Evidence that a mother cannot provide a stable, safe, and secure environment supports a finding that it is in the child’s best interest to terminate a mother’s parental rights. See Hann v. Texas Dep’t of Protective and Regulatory Services, 969 S.W.2d 77, 83-84 (Tex. App.–El Paso 1998, pet. denied) (upholding the termination because evidence appeared of record illustrating that the parent could not provide such an environment). The litany of evidence itemized above established Chavez’ inability to provide such an environment. Thus, the trial court had before it evidence upon which it reasonably could have formed a firm belief or conviction that termination of the parental rights of Chavez was in the best interest of A.C.
The order of the trial court is affirmed.
Brian Quinn
Chief Justice
FOOTNOTES
1:
The State contends that Chavez failed to timely file a statement of points as well. We disagree.

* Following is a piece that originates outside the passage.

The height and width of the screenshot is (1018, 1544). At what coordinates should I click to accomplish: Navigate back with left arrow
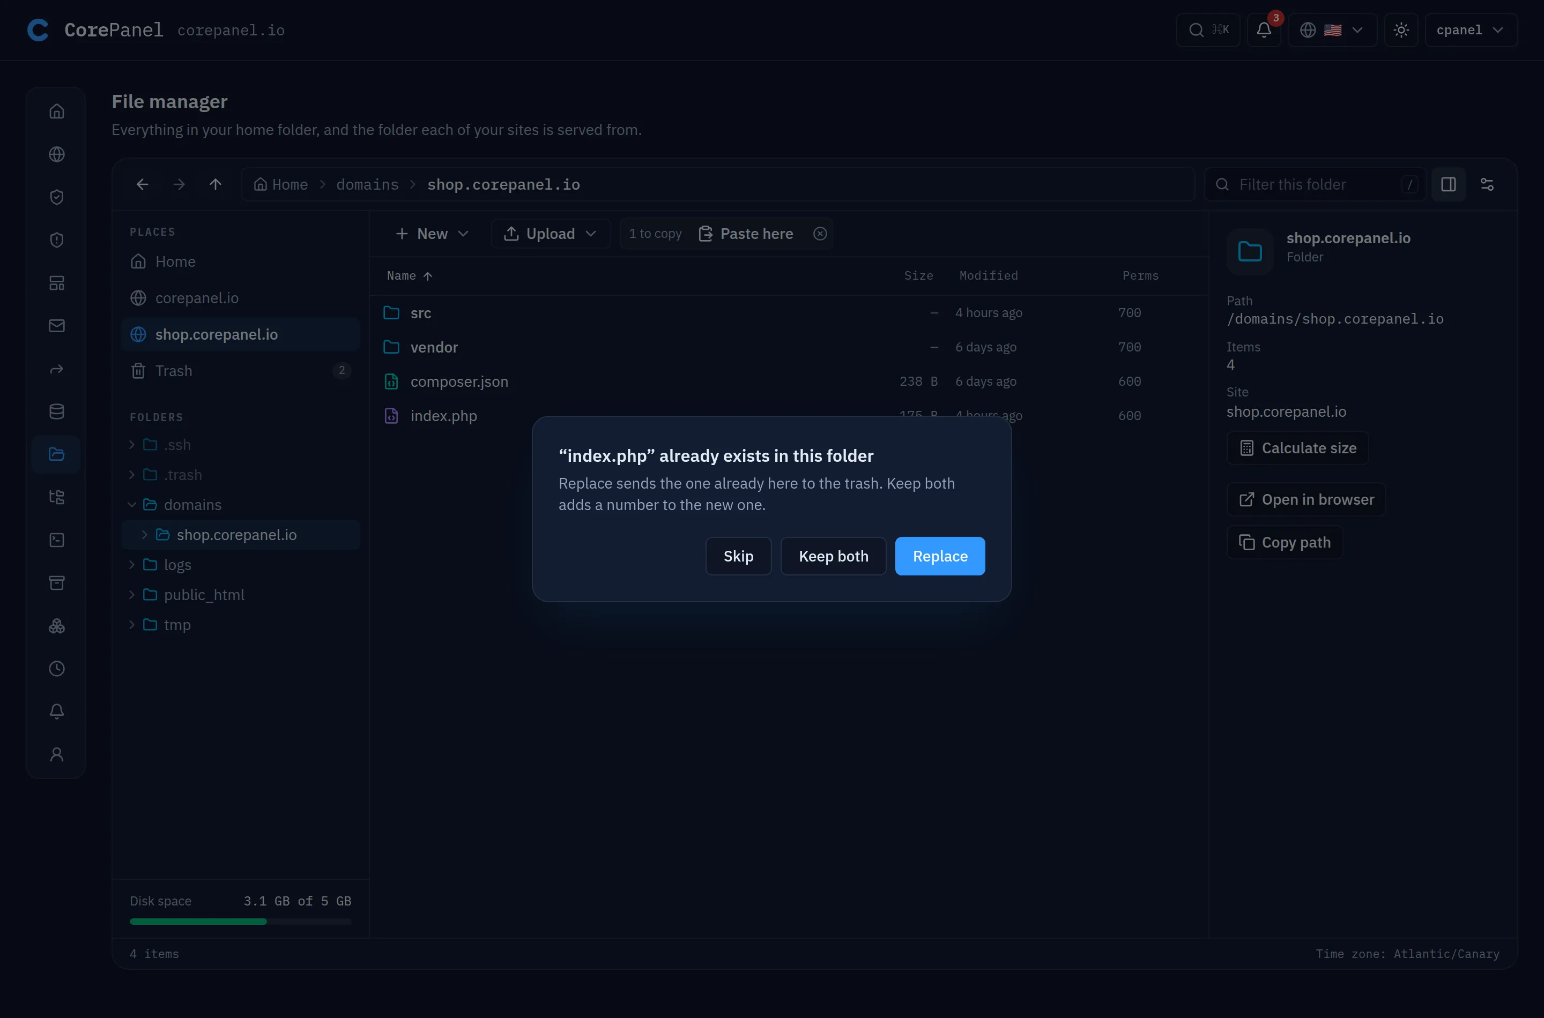tap(142, 184)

The trial court’s order of termination was signed on August 1, 2007, and the statement of points was not filed marked until August 20, 2007. Yet, it was mailed to the clerk on August 16, 2007. Given the mailbox rule, See Tex. R. Civ. P. 5 ( providing that any document sent to the clerk in an envelope properly addressed and stamped and is deposited in the mail on or before the last day for filing and received by the clerk not more than ten days late shall be deemed filed in time) , Chavez satisfied the fifteen-day rule specified in the Texas Family Code. See Tex. Fam. Code Ann. §263.405(b) (Vernon 2002) (requiring the statement to be filed within fifteen days of judgment).